As she transferred the patient over to the resuscitation bed it was May who asked the question when James didn’t—he was still massaging the chest, even though Lavinia had offered to take over.

‘From the driving licence in the car we have a Lorna McClelland, thirty-two years of age, from Scotland; she’s a doctor apparently…’

‘How was she missed?’ It was the first time James had spoken since her arrival, and it was an irrelevant question really. She had been found, she was ill, for now all they could deal with was what presented, and May frowned as James persisted with the pointless. ‘How could she have been missed?’

‘I’m not sure,’ the paramedic answered. ‘We just got a callout twenty-five minutes ago. Mind you, it’s been chaos out there.’

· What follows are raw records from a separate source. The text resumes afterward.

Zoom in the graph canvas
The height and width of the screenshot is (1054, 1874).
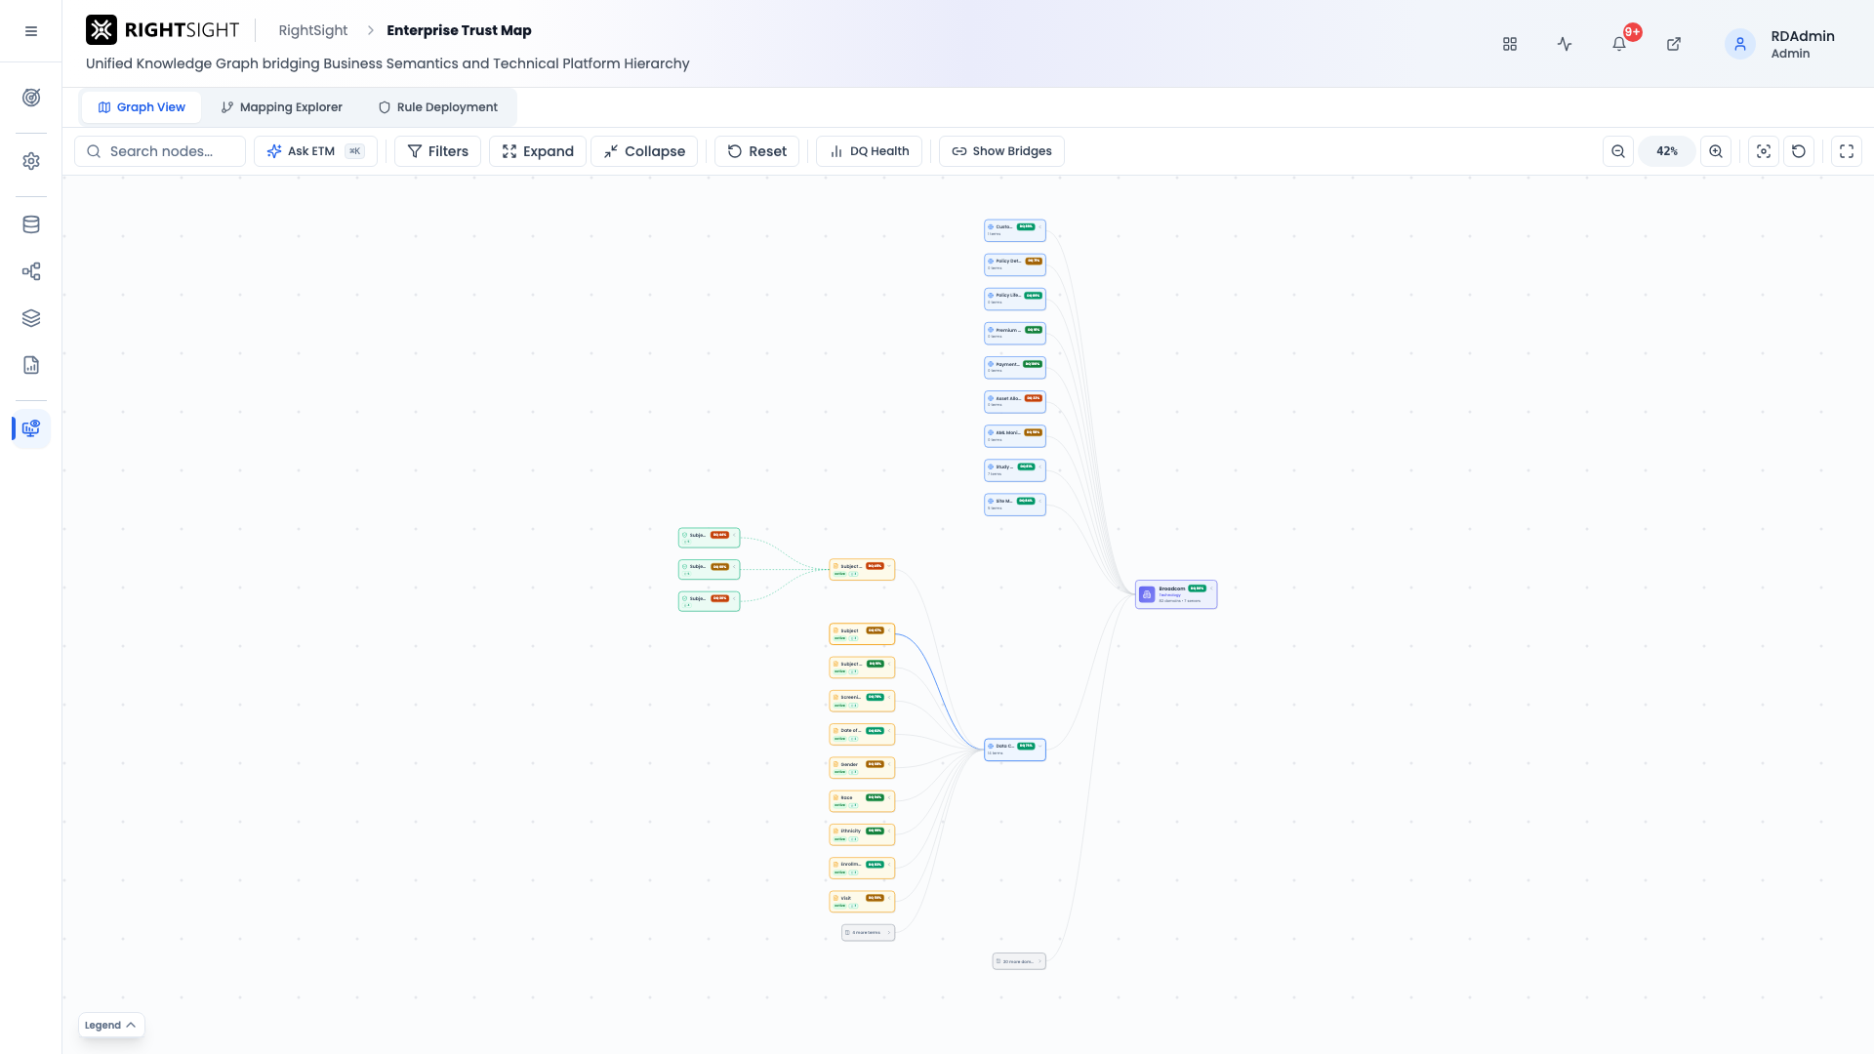point(1716,151)
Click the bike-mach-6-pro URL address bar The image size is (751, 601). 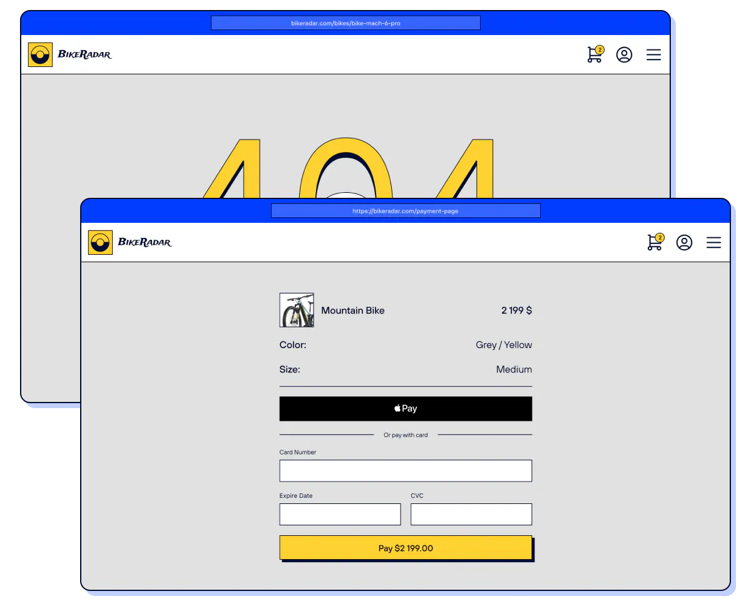[x=345, y=23]
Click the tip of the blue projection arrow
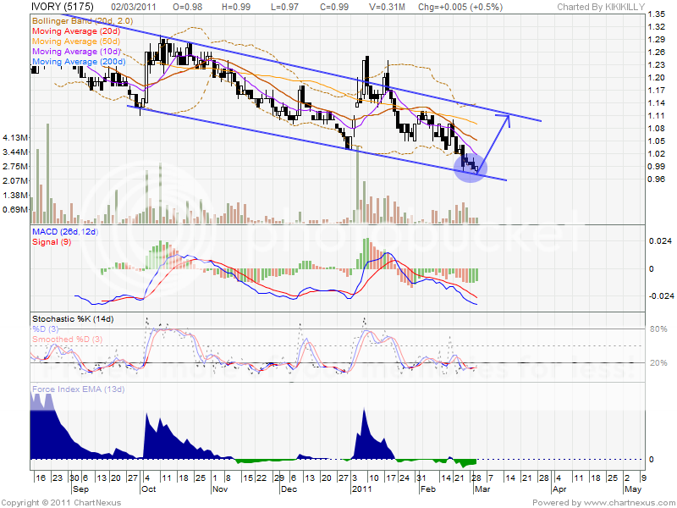 click(509, 116)
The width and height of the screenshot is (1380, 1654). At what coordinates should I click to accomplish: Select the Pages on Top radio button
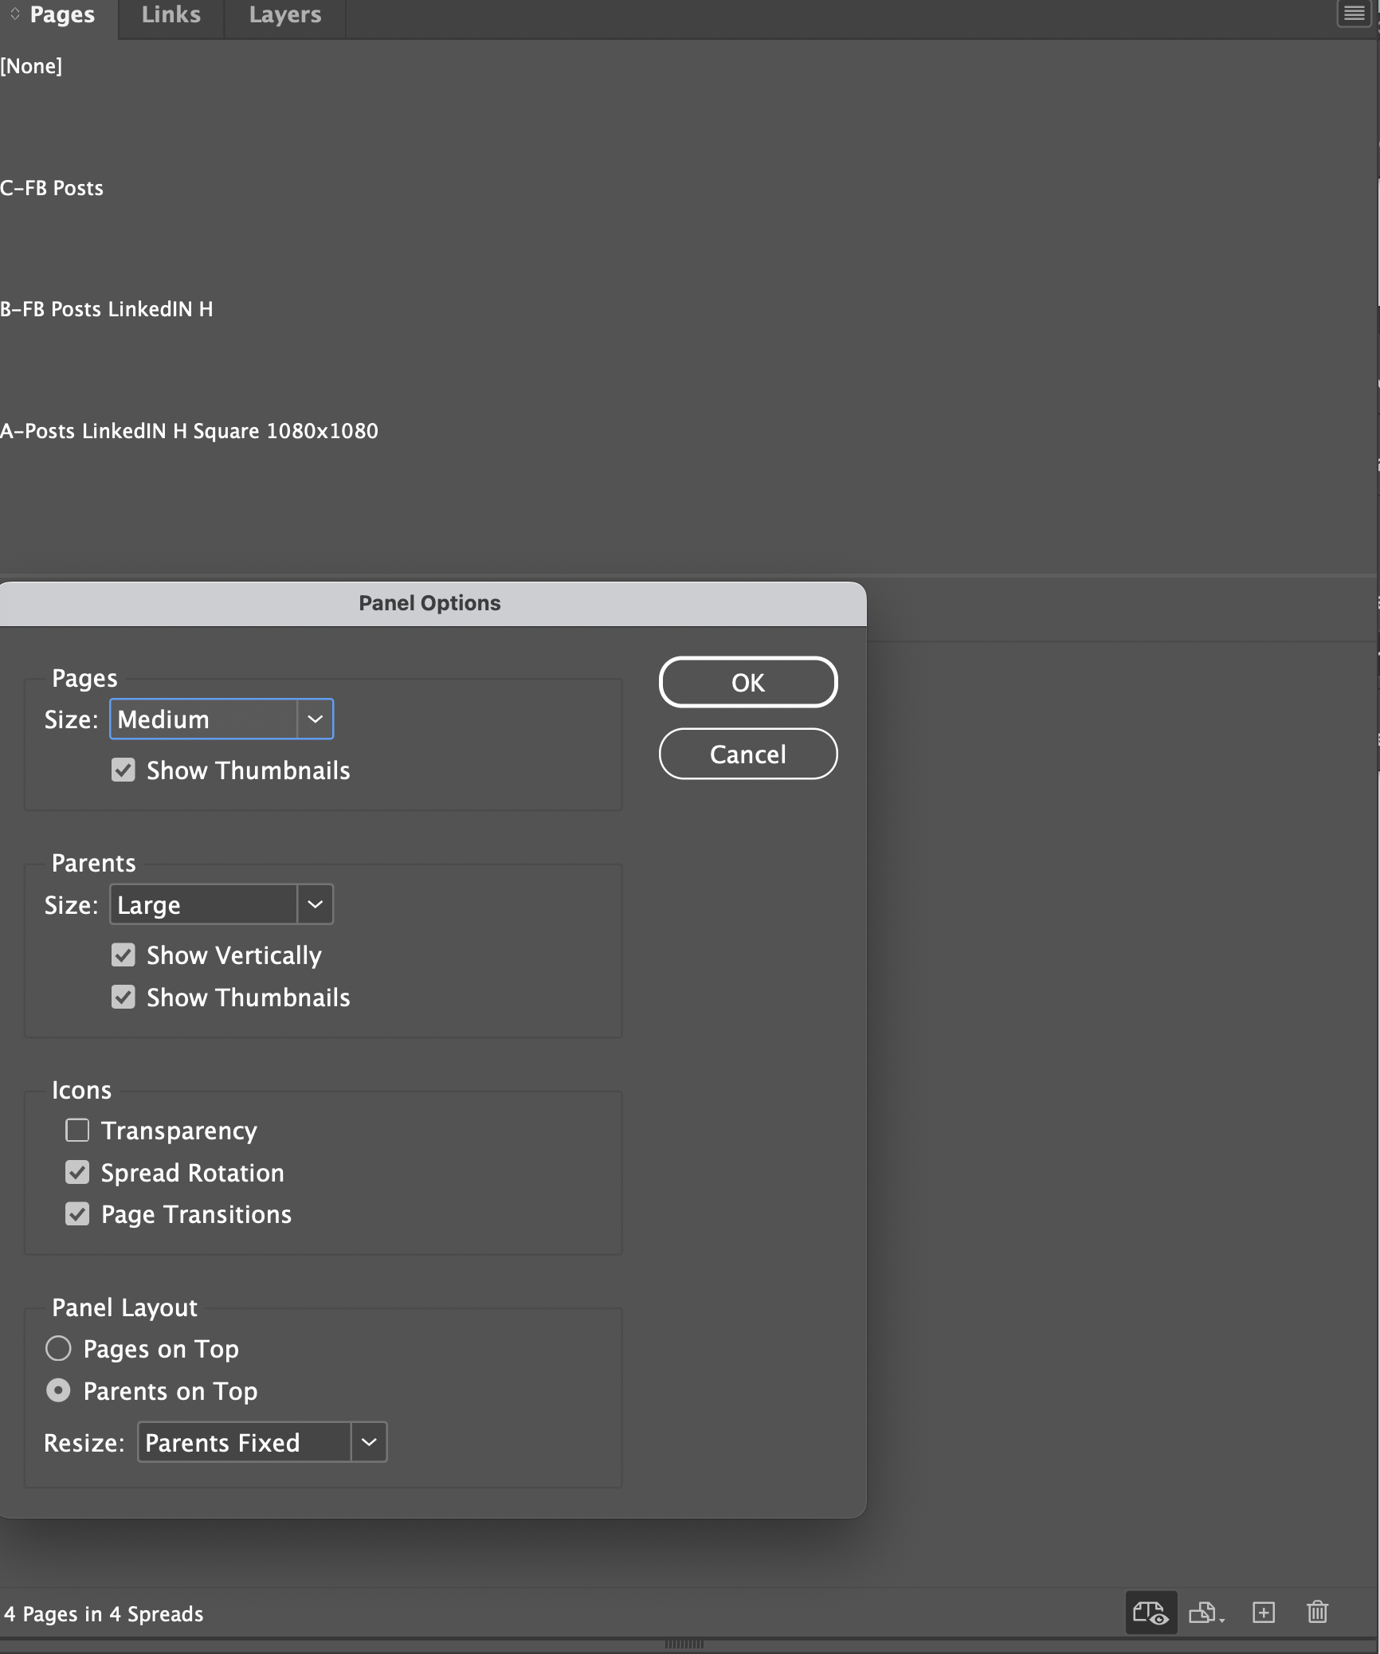(58, 1348)
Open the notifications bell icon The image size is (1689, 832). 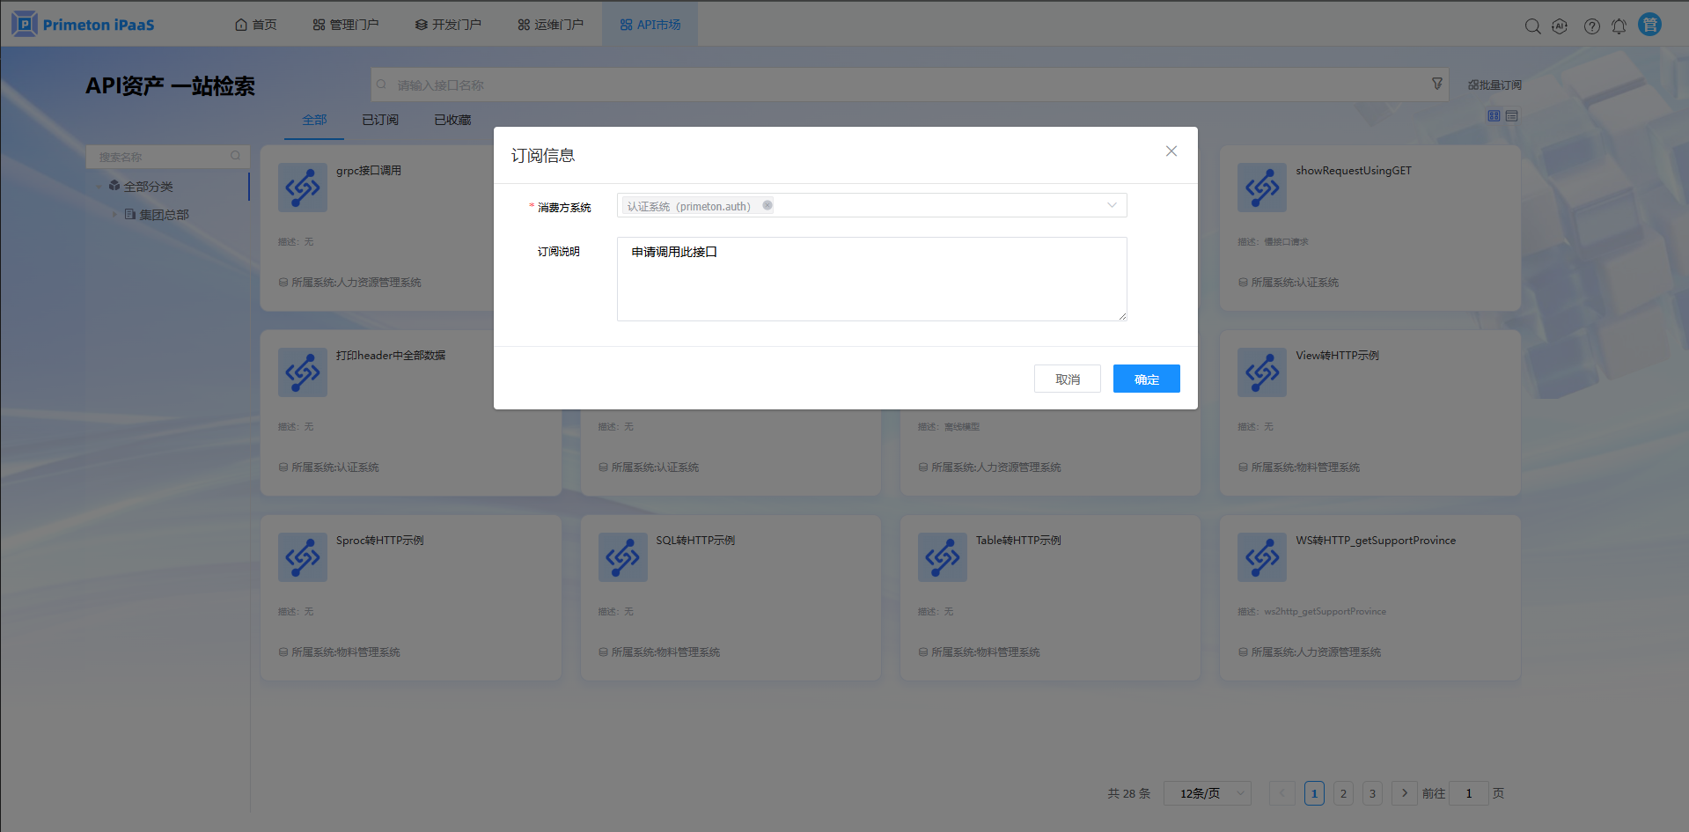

Instead of the emergency consultant it was Khan, the anaesthetist, who was running the show, flashing lights in the patient’s eyes, frowning up at James as he checked the airway, calling for drugs, and at that moment May stepped in. She had no idea what was wrong with James, but she would find out later. He was standing there, massaging the chest, as grey as sheet metal and instead of assessing the patient and commencing active treatment, still there he stood. It happened now and then, May knew that well, where staff just hit a wall. But maybe it was another peril of working in Emergency that was occurring here, May thought as she watched the beads form on his brow. He knew this patient!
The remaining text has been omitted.